Au moment où Al-Qaïda « cherche à s’implanter du Mali à la Somalie », les Etats-Unis semblent décidés à prendre une part plus active dans la lutte contre les périls de déstabilisation d’une grande partie du continent, déjà assujetti à la misère et aux conflits. « Encourager le potentiel économique sensationnel du continent en matière de croissance afin de tirer des millions d’Africains de la pauvreté » passerait donc aussi, dans la stratégie de la Maison Blanche, par des actions déterminantes pour assurer la bonne gestion des processus démocratiques en cours sur le continent, du reste agonisants depuis les crises sociopolitiques simultanées au Mali et en Guinée-Bissau notamment.

Aussi, tout en affirmant que « l’Afrique est plus importante que jamais pour la sécurité et la prospérité de la communauté internationale et pour les Etats-Unis en particulier », Barack Obama pose à nouveau un diagnostic sans complaisance sur cette Afrique politique qui jongle avec les institutions, ruse avec le pouvoir, et joue avec son développement socioéconomique. « Si de nombreux pays du continent ont avancé à pas de géant dans la voie de l’élargissement de la participation politique et de la réduction de la corruption, il reste encore plus à faire pour garantir l’honnêteté des processus électoraux, l’existence d’institutions transparentes capables de protéger les droits universels ainsi que la fourniture et la protection de la sécurité et des biens publics », martèle ainsi le président américain.

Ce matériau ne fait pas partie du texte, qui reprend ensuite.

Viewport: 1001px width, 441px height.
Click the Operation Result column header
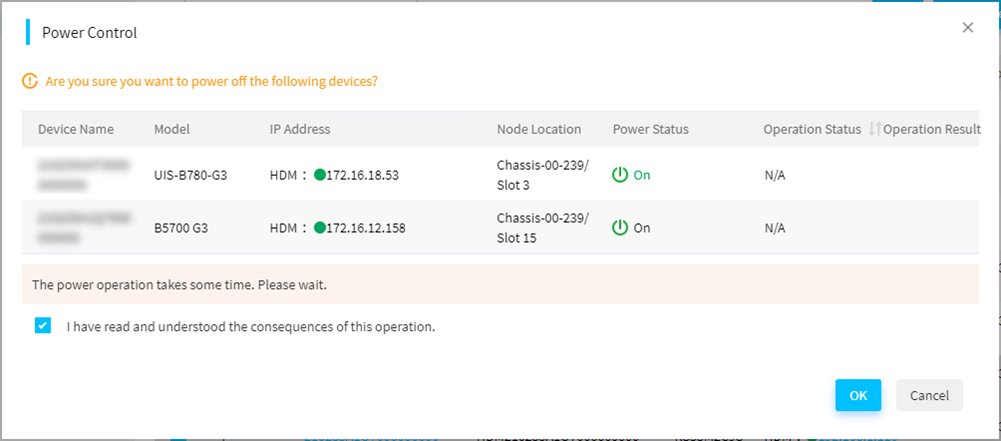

Un constat qui ressemble fort bien à une injonction à changer rapidement la donne et, sans doute, un avertissement sans frais à… « ceux qui veulent faire dérailler le processus démocratique ». Là-dessus, affirme Barack Obama, « les États-Unis n’entendent pas demeurer impassibles quand des acteurs menacent des gouvernements légitimement élus ou qu’ils manipulent l’impartialité et l’intégrité des processus démocratiques ». Dont acte.

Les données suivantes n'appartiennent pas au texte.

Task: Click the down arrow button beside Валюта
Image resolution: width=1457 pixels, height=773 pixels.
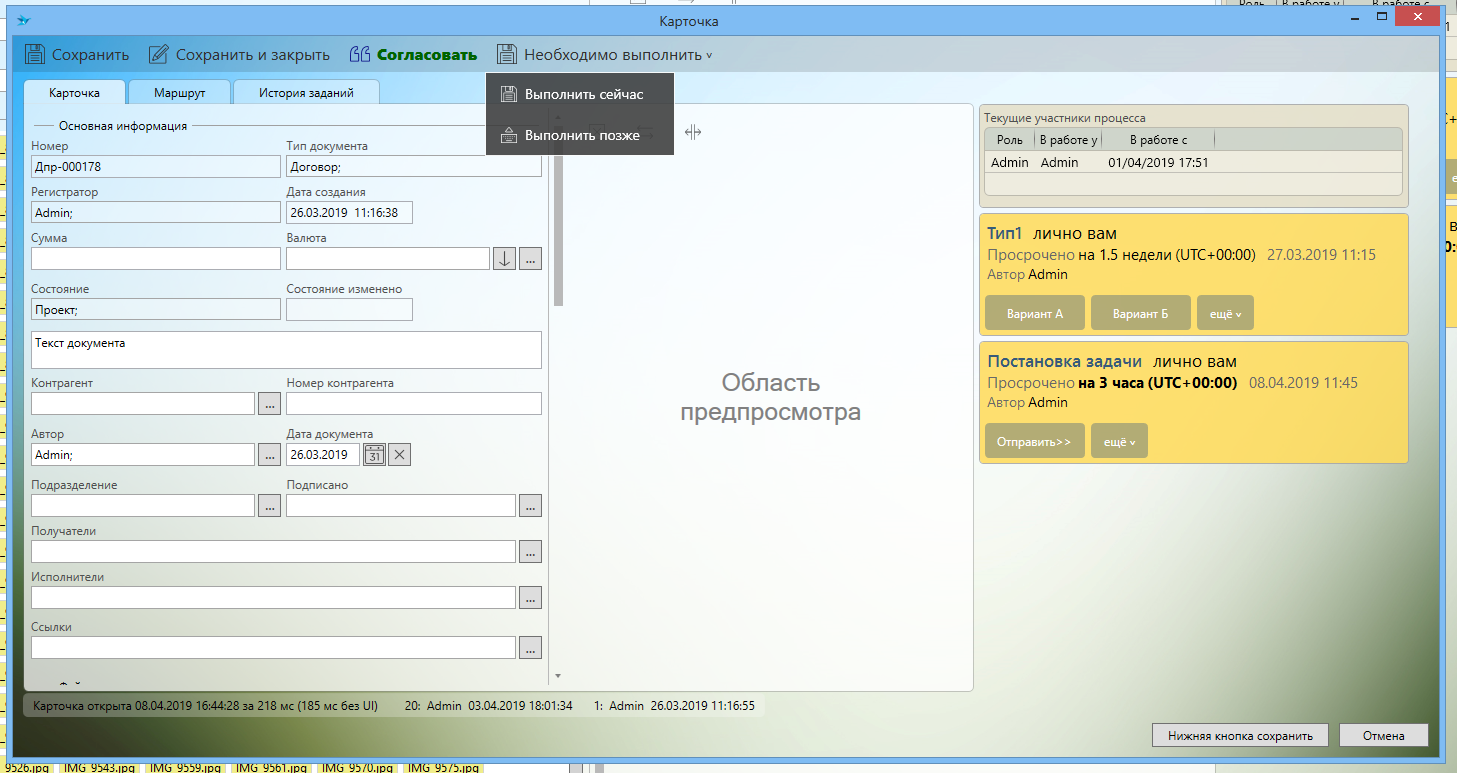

Reste à savoir si les apprentis sorciers du mal-vivre africain, qui aiment si bien chanter en chœur que « le chien aboie, la caravane passe… », auront enregistré l’injonction et retenu la leçon. Reste également à savoir si ce coup de maillet de la Maison Blanche version « Obama-l’Africain » contribuera à faire véritablement bouger les choses sur le continent, au-delà d’intérêts américains légitimes ou intéressés, réels ou supposés, dans un contexte où l’offensive économique chinoise en Afrique brouille sérieusement la pérennité de certains marchés occidentaux.

Au surplus, et si l’on est bien d’accord pour reconnaître avec Barack Obama que « les institutions solides, responsables et démocratiques, soutenues par un profond attachement à l’État de droit, renforcent la prospérité et la stabilité et elles sont davantage en mesure de limiter les effets des conflits et d’assurer la sécurité », on se demande bien jusque à quand il va nous falloir ruminer notre impuissance avant que l’élégance des mots ne rime enfin avec l’élégance des actes.

En tout état de cause, Barack Obama, et d’autres avec lui, ont déjà le mérite de mettre le doigt sur la plaie. Il faut espérer que la conjugaison de paroles de poids et d’actes de référence finiront par mener à l’indispensable construction d’une véritable culture de démocratie et de développement en Afrique, par les Africains et pour les Africains, en irréversible connectivité avec le monde.